Render the material below, everything from the line containing "bar for 2021" down to the line containing "(x=57, y=175)", both included, as a JSON list of strings with one string per line. Leave out blank lines.

————————

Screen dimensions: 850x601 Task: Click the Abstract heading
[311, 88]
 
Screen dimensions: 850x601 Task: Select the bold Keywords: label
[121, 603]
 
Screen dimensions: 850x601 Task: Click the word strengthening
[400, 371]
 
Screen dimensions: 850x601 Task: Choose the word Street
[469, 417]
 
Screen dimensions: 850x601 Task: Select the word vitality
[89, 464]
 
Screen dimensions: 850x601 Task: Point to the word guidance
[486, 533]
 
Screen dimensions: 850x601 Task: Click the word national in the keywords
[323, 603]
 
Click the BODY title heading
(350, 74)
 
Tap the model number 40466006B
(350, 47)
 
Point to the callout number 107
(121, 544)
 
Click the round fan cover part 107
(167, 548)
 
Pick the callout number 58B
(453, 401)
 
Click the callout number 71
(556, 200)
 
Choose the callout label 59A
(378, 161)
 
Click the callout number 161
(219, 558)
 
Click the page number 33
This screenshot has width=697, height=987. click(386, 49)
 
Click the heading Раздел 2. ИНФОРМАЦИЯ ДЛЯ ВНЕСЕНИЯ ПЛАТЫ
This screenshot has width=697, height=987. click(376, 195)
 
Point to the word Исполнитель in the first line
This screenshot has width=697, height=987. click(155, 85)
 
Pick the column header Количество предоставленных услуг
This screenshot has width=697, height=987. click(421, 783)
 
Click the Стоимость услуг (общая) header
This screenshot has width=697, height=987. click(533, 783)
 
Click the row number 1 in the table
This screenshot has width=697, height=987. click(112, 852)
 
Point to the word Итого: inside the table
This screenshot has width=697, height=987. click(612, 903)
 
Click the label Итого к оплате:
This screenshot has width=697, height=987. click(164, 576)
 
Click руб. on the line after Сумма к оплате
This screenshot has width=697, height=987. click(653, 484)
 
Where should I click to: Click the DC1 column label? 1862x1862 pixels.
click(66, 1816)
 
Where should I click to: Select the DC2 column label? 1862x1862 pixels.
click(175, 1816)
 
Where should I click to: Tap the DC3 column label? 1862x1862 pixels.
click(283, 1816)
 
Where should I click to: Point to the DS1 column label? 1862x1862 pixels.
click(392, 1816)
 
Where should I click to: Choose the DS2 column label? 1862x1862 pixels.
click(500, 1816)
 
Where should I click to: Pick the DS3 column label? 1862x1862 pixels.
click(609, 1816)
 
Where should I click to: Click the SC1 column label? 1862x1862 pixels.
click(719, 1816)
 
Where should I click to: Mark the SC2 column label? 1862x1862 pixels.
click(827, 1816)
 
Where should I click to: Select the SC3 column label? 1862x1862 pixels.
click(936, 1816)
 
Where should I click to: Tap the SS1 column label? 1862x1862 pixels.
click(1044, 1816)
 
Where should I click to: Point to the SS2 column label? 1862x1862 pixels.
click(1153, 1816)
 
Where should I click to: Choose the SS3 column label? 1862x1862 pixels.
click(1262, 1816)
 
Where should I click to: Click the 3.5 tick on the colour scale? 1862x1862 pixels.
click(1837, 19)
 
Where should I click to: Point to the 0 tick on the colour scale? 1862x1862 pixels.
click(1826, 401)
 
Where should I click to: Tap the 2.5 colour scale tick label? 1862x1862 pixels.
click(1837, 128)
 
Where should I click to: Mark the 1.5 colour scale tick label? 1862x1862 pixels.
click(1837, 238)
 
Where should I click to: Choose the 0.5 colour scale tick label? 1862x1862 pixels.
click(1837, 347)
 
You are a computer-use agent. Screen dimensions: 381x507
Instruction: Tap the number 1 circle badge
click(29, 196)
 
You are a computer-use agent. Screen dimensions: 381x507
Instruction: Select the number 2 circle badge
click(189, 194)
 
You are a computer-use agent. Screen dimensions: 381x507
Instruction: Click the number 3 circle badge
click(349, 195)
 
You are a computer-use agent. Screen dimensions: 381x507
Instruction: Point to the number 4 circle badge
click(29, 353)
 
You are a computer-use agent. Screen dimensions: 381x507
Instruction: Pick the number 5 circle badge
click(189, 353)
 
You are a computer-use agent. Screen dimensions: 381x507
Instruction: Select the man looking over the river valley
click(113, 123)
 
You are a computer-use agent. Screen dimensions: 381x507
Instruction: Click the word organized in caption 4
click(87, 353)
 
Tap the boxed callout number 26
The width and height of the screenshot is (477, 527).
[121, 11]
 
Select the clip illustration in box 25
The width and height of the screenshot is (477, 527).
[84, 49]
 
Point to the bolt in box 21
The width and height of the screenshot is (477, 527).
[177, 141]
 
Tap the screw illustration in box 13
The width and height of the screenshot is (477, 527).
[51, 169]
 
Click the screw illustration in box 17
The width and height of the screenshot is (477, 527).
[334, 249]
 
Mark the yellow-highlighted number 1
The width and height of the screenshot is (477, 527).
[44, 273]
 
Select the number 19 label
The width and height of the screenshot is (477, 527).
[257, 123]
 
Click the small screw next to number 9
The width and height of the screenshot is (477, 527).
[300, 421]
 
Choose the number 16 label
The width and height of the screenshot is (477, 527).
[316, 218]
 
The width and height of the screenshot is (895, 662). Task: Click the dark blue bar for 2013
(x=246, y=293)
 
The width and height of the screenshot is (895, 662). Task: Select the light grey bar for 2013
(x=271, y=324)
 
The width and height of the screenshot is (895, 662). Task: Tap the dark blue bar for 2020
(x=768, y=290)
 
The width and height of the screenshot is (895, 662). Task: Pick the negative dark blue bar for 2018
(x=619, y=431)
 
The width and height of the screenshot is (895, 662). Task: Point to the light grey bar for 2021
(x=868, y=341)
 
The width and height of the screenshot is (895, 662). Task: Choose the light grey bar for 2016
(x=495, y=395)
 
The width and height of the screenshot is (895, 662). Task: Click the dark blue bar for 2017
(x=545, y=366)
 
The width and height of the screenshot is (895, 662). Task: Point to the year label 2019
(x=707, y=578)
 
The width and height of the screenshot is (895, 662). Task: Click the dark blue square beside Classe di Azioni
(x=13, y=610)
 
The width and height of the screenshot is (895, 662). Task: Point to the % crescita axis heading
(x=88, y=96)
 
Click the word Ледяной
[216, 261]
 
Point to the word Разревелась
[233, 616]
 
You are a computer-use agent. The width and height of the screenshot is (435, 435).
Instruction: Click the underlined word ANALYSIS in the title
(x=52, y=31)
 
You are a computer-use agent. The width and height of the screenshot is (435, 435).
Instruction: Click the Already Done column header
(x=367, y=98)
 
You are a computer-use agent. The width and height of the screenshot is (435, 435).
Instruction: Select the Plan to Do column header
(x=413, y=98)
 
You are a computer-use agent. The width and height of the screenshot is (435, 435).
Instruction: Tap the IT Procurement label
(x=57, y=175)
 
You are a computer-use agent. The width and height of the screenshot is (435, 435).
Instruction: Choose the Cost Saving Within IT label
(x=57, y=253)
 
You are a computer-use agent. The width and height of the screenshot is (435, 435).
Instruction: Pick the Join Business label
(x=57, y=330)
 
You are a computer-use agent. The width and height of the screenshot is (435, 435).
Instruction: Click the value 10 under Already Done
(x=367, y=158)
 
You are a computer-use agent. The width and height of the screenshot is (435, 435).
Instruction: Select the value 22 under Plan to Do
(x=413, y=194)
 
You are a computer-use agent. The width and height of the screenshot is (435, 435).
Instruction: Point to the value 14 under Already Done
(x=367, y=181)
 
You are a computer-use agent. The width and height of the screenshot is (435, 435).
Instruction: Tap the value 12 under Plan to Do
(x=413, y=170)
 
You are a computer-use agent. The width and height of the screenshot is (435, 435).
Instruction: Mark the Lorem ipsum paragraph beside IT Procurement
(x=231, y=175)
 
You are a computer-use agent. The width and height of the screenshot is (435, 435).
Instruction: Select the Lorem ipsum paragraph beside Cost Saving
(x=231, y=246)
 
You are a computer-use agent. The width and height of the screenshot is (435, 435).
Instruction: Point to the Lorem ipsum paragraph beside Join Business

————————

Task output:
[
  "The width and height of the screenshot is (895, 662). Task: Point to the light grey bar for 2021",
  "(x=868, y=341)",
  "The width and height of the screenshot is (895, 662). Task: Choose the light grey bar for 2016",
  "(x=495, y=395)",
  "The width and height of the screenshot is (895, 662). Task: Click the dark blue bar for 2017",
  "(x=545, y=366)",
  "The width and height of the screenshot is (895, 662). Task: Point to the year label 2019",
  "(x=707, y=578)",
  "The width and height of the screenshot is (895, 662). Task: Click the dark blue square beside Classe di Azioni",
  "(x=13, y=610)",
  "The width and height of the screenshot is (895, 662). Task: Point to the % crescita axis heading",
  "(x=88, y=96)",
  "Click the word Ледяной",
  "[216, 261]",
  "Point to the word Разревелась",
  "[233, 616]",
  "You are a computer-use agent. The width and height of the screenshot is (435, 435).",
  "Instruction: Click the underlined word ANALYSIS in the title",
  "(x=52, y=31)",
  "You are a computer-use agent. The width and height of the screenshot is (435, 435).",
  "Instruction: Click the Already Done column header",
  "(x=367, y=98)",
  "You are a computer-use agent. The width and height of the screenshot is (435, 435).",
  "Instruction: Select the Plan to Do column header",
  "(x=413, y=98)",
  "You are a computer-use agent. The width and height of the screenshot is (435, 435).",
  "Instruction: Tap the IT Procurement label",
  "(x=57, y=175)"
]